Papillary thyroid carcinoma (PTC) is the most common primary malignant neoplasm of the thyroid gland and, when confined to the thyroid, often keeps an indolent course with good patient prognosis [1]. However, though unusual, distant metastases can occur and, when identified, are typically observed in bone and lung [1]. The presence of such distant metastases portends a worse outcome with severely reduced patient survival rates [2], [3].

While follicular carcinoma of the thyroid exhibits hematogenous spread and is not infrequently identified as metastatic tumor within the central nervous system, the identification of brain metastases of PTC origin is very rare, comprising only 0.1–5% of cases of brain metastases of differentiated thyroid carcinoma [4], [5]. Many studies have explored the risk factors for such disseminated cases citing male sex, older age, and extrathyroidal extension (ETE) as possible associated influences [6], [7].
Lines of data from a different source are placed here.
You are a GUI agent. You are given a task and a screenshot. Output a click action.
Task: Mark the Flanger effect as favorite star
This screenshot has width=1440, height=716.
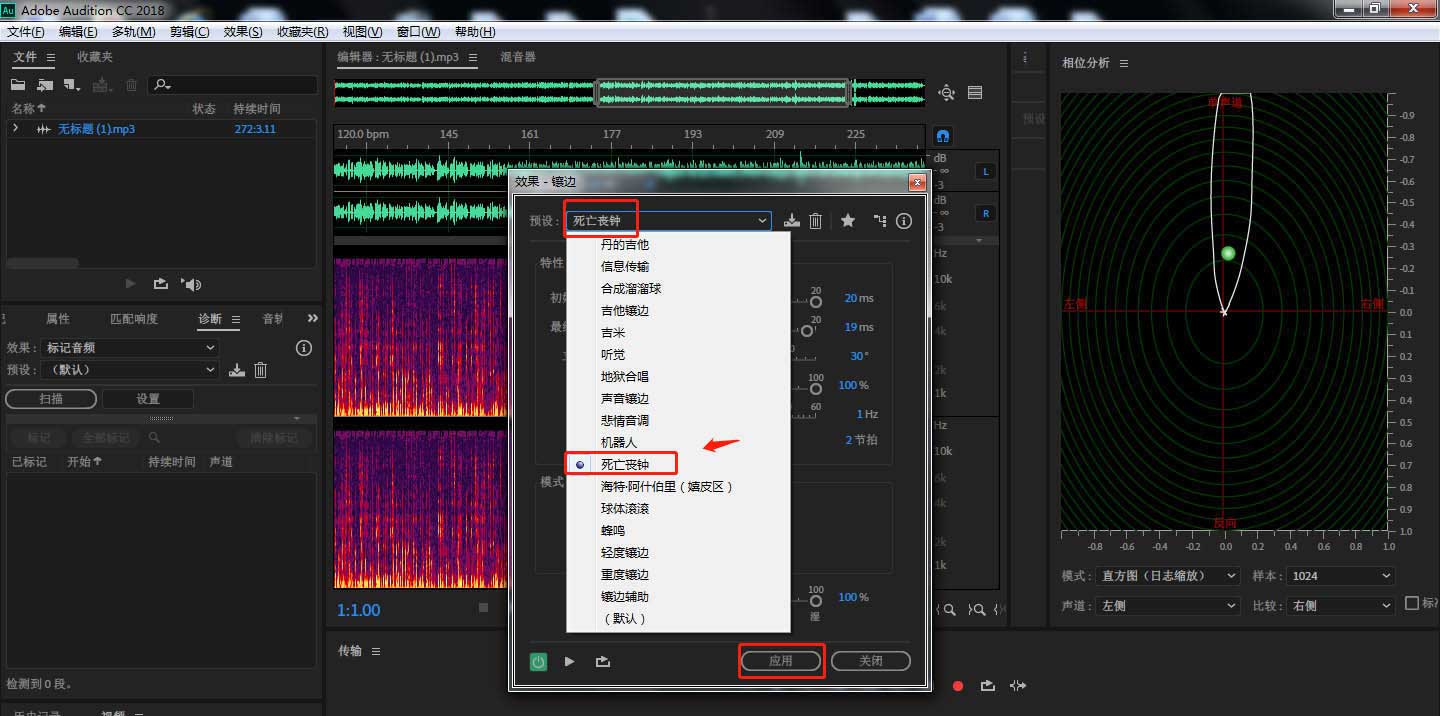click(848, 220)
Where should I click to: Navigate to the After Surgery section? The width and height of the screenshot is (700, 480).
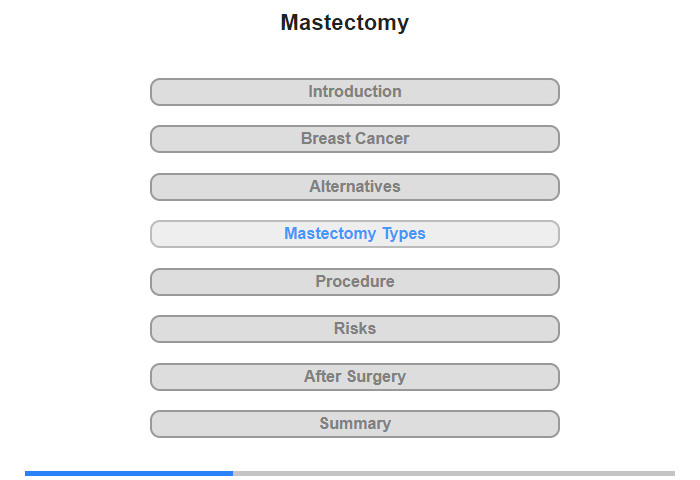pos(354,377)
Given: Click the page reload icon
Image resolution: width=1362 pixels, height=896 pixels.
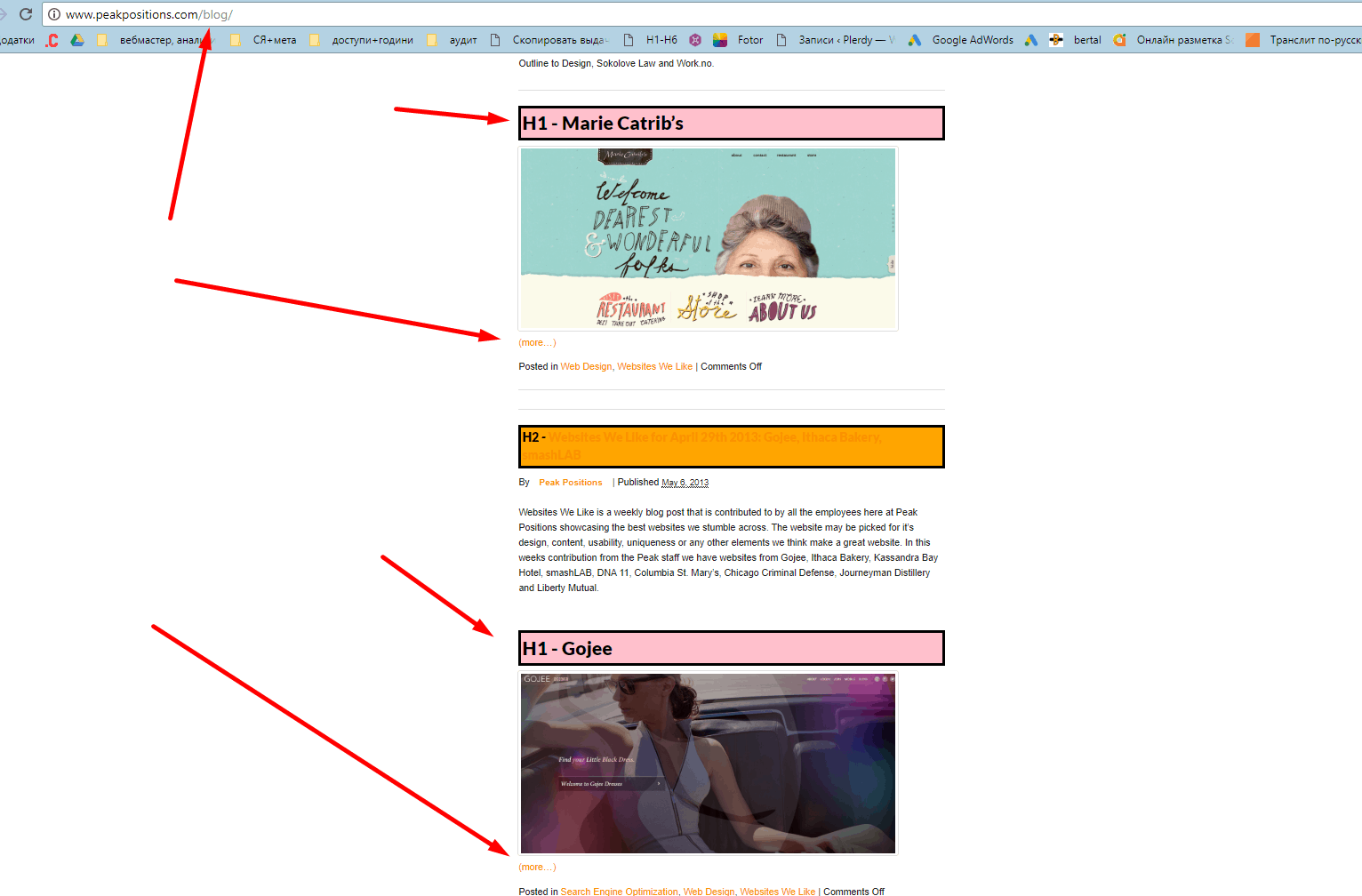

Here we present all cases of metastatic PTC to brain identified within the pathology archives at our institution with a careful and comprehensive analysis of patient demographics, histologic features of both primary and metastatic tumors, molecular features, and patient outcomes. We found that all cases in our archives demonstrate aggressive histologic variants within the brain metastases. Likewise, where evaluable, the primary tumors from which these metastases arose similarly demonstrate unfavorable morphologic subtypes of PTC. Thus, our study accentuates how imperative it is to accurately report histologic variant in the pathology report in order to better predict tumor course and patient outcome.